Back to Blog🇮🇹 Leggi in Italiano

Specialist Agents and Slash-Command Skills: Dividing Labor for AI Coding

Why N specialists beat one generalist LLM, how role / skill / agent differ, what ships in the free Orchestrator (45 agents, 52 skills, AGPL-3.0), and what the upcoming Multi-Agent Orchestrator adds on top.

One generalist, or many specialists?

The default mental model for using a coding LLM is still "one chat, one model, one long conversation." It works until a task involves planning, implementation, testing, review, and documentation. Then a single conversation drags context from every phase into every other phase—the model confuses requirements with artifacts, review comments with code, and what it just finished with what it should do next.

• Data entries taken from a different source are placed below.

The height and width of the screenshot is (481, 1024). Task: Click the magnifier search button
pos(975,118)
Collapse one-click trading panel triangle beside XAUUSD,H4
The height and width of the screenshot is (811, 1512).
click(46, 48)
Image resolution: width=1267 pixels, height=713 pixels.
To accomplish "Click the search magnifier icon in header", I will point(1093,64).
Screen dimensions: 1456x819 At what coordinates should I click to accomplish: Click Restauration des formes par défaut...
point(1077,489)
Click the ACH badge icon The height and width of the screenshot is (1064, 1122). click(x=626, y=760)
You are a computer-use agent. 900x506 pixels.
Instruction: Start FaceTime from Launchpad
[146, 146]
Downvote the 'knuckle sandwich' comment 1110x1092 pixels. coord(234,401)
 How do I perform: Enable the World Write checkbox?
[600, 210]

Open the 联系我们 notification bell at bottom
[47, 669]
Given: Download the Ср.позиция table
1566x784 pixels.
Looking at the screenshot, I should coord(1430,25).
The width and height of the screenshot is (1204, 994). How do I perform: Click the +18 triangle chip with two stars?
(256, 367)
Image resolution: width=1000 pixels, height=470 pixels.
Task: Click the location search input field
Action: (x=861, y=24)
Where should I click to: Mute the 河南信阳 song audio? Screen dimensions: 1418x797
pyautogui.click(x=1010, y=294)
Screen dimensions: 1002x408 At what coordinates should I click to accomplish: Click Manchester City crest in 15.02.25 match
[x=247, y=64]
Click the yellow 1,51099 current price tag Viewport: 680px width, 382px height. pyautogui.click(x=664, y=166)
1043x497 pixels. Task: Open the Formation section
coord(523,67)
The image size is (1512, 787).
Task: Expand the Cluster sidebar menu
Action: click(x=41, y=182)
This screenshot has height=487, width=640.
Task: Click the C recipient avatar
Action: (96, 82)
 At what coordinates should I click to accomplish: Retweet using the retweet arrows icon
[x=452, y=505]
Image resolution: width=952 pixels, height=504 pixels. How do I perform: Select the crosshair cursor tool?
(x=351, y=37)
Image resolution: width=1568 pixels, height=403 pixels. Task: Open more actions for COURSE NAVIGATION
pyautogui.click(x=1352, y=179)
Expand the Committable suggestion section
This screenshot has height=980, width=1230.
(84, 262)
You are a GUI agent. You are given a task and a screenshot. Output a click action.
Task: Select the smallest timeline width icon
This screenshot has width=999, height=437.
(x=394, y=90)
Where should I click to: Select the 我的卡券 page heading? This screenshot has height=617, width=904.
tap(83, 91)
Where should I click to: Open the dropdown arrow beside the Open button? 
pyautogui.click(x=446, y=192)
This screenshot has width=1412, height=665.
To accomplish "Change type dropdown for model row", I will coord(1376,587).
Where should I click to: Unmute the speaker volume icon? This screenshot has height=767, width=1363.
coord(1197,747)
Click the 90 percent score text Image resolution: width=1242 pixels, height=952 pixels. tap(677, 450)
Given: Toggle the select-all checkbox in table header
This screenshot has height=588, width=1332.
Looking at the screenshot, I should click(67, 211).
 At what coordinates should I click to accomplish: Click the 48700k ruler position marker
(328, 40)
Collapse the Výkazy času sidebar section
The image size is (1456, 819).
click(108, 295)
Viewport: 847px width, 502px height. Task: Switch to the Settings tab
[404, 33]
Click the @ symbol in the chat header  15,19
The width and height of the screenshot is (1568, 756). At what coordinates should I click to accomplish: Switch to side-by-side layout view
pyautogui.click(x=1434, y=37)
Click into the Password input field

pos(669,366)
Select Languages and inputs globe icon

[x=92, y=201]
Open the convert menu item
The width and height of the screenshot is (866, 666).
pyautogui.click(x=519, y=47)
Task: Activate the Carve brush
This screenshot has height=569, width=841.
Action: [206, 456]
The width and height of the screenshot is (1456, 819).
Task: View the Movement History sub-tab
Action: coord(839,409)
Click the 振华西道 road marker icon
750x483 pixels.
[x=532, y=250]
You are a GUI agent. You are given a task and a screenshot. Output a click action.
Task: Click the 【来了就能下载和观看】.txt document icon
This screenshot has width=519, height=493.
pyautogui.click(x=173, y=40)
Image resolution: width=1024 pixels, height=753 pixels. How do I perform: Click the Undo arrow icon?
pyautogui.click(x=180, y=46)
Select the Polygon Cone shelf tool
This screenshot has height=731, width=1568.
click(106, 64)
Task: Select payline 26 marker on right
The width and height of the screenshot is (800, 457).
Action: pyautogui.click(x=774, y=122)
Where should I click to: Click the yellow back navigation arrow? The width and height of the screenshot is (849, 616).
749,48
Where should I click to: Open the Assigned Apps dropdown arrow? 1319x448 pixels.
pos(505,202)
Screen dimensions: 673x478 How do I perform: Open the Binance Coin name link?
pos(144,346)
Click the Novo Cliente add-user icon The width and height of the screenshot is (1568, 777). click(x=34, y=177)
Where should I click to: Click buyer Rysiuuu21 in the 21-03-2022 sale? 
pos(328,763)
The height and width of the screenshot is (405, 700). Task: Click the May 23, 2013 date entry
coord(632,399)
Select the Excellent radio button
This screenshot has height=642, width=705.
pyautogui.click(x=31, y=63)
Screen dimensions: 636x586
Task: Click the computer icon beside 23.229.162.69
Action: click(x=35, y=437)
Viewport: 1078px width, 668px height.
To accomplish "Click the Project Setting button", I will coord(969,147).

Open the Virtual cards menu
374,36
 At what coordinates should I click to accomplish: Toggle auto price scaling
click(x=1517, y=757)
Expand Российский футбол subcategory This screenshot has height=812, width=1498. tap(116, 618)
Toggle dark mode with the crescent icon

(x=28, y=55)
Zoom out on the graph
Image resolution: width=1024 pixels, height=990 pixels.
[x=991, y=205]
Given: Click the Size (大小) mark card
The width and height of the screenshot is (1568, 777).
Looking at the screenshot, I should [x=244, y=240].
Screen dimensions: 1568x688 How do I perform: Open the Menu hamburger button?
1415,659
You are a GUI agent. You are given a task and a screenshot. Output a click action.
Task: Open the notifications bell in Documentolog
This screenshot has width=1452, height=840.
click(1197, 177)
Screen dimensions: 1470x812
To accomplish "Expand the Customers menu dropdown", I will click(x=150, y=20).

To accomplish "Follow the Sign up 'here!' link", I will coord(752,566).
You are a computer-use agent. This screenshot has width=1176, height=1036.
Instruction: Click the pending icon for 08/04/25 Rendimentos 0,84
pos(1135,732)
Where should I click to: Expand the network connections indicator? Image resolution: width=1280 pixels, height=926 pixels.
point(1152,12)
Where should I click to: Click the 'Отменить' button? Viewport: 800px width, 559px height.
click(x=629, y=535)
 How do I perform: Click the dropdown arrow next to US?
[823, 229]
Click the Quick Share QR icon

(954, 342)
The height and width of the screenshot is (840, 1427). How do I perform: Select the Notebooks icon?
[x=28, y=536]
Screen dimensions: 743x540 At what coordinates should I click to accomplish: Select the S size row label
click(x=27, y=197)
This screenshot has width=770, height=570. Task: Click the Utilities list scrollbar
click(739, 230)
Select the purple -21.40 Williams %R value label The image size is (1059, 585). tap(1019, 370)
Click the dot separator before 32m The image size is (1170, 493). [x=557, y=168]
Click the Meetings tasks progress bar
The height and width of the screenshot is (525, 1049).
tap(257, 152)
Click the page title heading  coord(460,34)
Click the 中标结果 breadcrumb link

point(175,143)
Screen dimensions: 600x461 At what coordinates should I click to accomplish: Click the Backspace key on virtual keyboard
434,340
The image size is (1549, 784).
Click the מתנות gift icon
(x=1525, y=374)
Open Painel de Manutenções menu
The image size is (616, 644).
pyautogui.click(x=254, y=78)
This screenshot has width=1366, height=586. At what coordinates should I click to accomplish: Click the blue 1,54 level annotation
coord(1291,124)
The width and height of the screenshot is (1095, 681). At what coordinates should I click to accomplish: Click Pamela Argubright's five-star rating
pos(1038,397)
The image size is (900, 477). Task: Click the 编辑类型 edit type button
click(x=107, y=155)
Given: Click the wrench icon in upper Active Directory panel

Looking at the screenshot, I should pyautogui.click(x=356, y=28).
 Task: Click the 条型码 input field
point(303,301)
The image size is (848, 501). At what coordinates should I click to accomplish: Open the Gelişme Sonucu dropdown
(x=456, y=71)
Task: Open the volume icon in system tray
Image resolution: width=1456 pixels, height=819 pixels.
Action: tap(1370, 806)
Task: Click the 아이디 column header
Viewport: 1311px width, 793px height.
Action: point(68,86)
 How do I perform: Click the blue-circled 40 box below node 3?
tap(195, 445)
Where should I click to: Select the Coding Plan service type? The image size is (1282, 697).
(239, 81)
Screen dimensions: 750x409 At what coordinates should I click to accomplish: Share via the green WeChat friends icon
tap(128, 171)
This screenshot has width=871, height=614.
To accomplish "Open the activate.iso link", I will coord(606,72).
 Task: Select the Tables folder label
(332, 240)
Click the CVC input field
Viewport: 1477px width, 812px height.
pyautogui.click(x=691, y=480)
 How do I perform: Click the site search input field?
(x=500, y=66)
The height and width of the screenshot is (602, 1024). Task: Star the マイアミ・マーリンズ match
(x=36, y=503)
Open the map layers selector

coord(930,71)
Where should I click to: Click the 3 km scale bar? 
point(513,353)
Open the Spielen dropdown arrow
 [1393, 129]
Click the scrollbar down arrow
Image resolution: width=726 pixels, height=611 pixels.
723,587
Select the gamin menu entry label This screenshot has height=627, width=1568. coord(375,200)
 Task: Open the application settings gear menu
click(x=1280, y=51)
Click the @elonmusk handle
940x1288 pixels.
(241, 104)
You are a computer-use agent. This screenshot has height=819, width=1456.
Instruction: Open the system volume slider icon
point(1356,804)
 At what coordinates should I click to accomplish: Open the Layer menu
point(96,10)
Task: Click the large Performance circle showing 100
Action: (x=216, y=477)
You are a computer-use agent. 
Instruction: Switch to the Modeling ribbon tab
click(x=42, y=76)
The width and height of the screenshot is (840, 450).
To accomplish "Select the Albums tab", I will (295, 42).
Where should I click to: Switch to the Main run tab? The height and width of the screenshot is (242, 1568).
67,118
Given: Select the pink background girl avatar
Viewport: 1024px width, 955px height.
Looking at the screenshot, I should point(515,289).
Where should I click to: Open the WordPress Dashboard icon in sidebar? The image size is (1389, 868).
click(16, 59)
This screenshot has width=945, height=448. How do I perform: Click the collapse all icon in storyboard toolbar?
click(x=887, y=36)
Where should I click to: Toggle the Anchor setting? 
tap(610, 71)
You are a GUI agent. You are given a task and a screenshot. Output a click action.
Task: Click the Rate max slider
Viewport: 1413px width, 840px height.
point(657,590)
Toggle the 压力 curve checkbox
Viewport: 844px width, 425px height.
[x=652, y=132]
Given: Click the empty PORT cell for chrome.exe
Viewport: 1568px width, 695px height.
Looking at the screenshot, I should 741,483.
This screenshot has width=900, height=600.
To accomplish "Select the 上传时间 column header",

Literature on agentic systems shows a pattern. Anthropic's multi-agent research system spawns specialist agents in parallel, each with its own context window, tools, and trajectory. On their research benchmark, this beat single-agent Claude Opus 4 by over 90%—at the cost of 15× more tokens. The takeaway is not "always go multi-agent," but that for tasks with clear sub-problems, parallel specialists outperform a monolithic conversation.

Role, skill, agent: three units of specialization

Three distinct concepts:

A role prompt is a one-off instruction: "act as a security reviewer for this diff." Ephemeral, unversioned, no trace.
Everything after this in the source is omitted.